## [Given information]
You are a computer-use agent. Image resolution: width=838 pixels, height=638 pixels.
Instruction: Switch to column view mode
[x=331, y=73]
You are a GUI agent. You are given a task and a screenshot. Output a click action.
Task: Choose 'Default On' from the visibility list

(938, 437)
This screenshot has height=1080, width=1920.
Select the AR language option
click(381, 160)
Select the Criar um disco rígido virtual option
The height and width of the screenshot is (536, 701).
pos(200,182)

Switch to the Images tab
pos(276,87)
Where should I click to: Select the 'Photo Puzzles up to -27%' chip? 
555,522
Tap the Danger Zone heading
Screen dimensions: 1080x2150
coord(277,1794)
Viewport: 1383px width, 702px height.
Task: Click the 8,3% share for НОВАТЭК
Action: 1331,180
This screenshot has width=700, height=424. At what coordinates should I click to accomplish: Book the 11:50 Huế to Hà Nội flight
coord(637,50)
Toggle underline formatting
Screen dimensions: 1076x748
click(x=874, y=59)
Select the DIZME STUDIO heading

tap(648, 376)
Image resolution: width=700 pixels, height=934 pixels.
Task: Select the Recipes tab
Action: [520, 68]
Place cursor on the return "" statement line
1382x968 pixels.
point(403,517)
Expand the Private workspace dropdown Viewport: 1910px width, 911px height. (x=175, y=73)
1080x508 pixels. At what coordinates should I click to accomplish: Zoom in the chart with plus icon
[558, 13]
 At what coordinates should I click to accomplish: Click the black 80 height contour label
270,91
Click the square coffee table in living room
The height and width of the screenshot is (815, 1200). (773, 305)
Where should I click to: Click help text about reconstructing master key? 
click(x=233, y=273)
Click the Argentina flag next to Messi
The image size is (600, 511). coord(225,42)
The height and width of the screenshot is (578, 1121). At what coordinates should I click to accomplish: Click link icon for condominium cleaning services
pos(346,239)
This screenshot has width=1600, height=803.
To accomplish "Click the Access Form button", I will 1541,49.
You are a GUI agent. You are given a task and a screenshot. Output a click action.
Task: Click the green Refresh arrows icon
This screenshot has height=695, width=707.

## [Brief]
Render each nonblank line of the material above as a JSON array of strings, one string per line.

## [Solution for this task]
[
  "You are a computer-use agent. Image resolution: width=838 pixels, height=638 pixels.",
  "Instruction: Switch to column view mode",
  "[x=331, y=73]",
  "You are a GUI agent. You are given a task and a screenshot. Output a click action.",
  "Task: Choose 'Default On' from the visibility list",
  "(938, 437)",
  "This screenshot has height=1080, width=1920.",
  "Select the AR language option",
  "click(381, 160)",
  "Select the Criar um disco rígido virtual option",
  "The height and width of the screenshot is (536, 701).",
  "pos(200,182)",
  "Switch to the Images tab",
  "pos(276,87)",
  "Where should I click to: Select the 'Photo Puzzles up to -27%' chip? ",
  "555,522",
  "Tap the Danger Zone heading",
  "Screen dimensions: 1080x2150",
  "coord(277,1794)",
  "Viewport: 1383px width, 702px height.",
  "Task: Click the 8,3% share for НОВАТЭК",
  "Action: 1331,180",
  "This screenshot has width=700, height=424. At what coordinates should I click to accomplish: Book the 11:50 Huế to Hà Nội flight",
  "coord(637,50)",
  "Toggle underline formatting",
  "Screen dimensions: 1076x748",
  "click(x=874, y=59)",
  "Select the DIZME STUDIO heading",
  "tap(648, 376)",
  "Image resolution: width=700 pixels, height=934 pixels.",
  "Task: Select the Recipes tab",
  "Action: [520, 68]",
  "Place cursor on the return \"\" statement line",
  "1382x968 pixels.",
  "point(403,517)",
  "Expand the Private workspace dropdown Viewport: 1910px width, 911px height. (x=175, y=73)",
  "1080x508 pixels. At what coordinates should I click to accomplish: Zoom in the chart with plus icon",
  "[558, 13]",
  " At what coordinates should I click to accomplish: Click the black 80 height contour label",
  "270,91",
  "Click the square coffee table in living room",
  "The height and width of the screenshot is (815, 1200). (773, 305)",
  "Where should I click to: Click help text about reconstructing master key? ",
  "click(x=233, y=273)",
  "Click the Argentina flag next to Messi",
  "The image size is (600, 511). coord(225,42)",
  "The height and width of the screenshot is (578, 1121). At what coordinates should I click to accomplish: Click link icon for condominium cleaning services",
  "pos(346,239)",
  "This screenshot has width=1600, height=803.",
  "To accomplish \"Click the Access Form button\", I will 1541,49.",
  "You are a GUI agent. You are given a task and a screenshot. Output a click action.",
  "Task: Click the green Refresh arrows icon",
  "This screenshot has height=695, width=707."
]